_Work to complete_:
This exercise asks for the entries to be repeated exactly, without their images.

_Information provided_:
# # # # # # #
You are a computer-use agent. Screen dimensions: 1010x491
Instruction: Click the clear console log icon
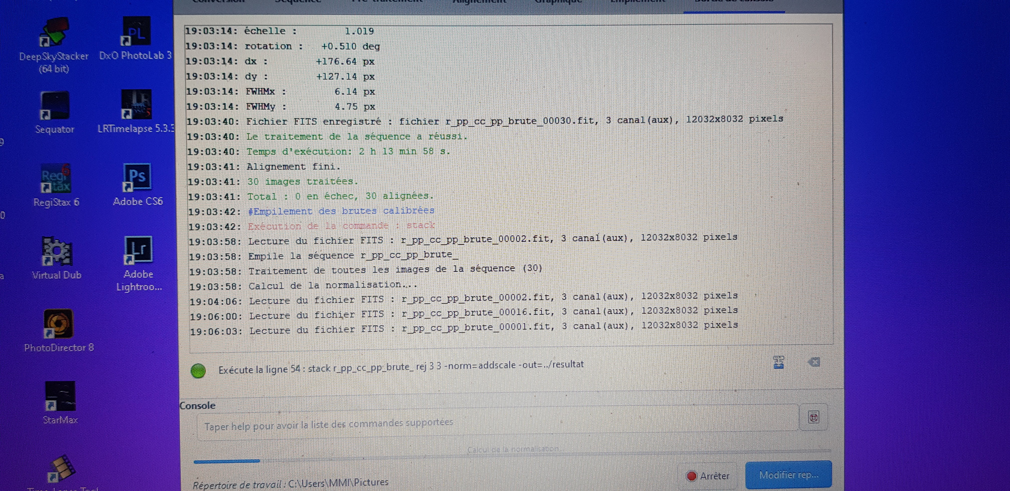tap(814, 362)
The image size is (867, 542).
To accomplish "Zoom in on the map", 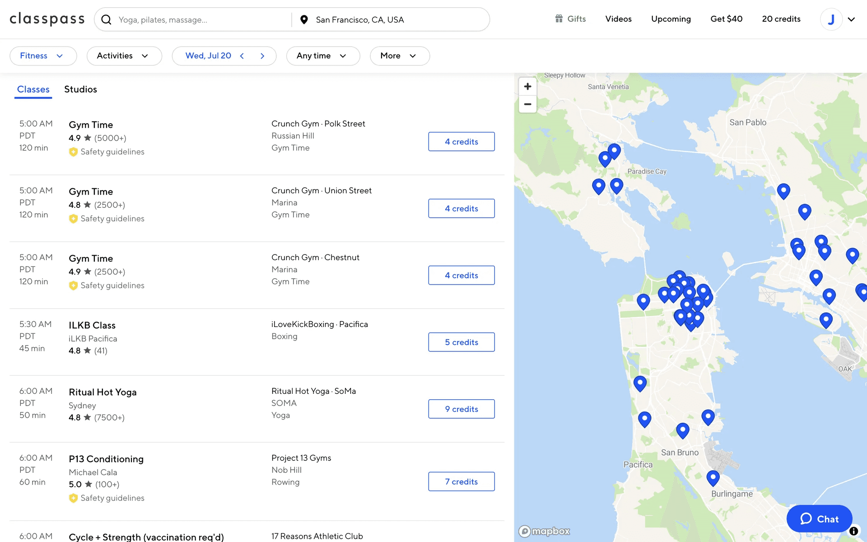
# # # # # # #
_Output of the task_:
You are a computer-use agent. Screen dimensions: 1010x491
Instruction: Click the clear console log icon
tap(814, 362)
The image size is (867, 542).
To accomplish "Zoom in on the map", 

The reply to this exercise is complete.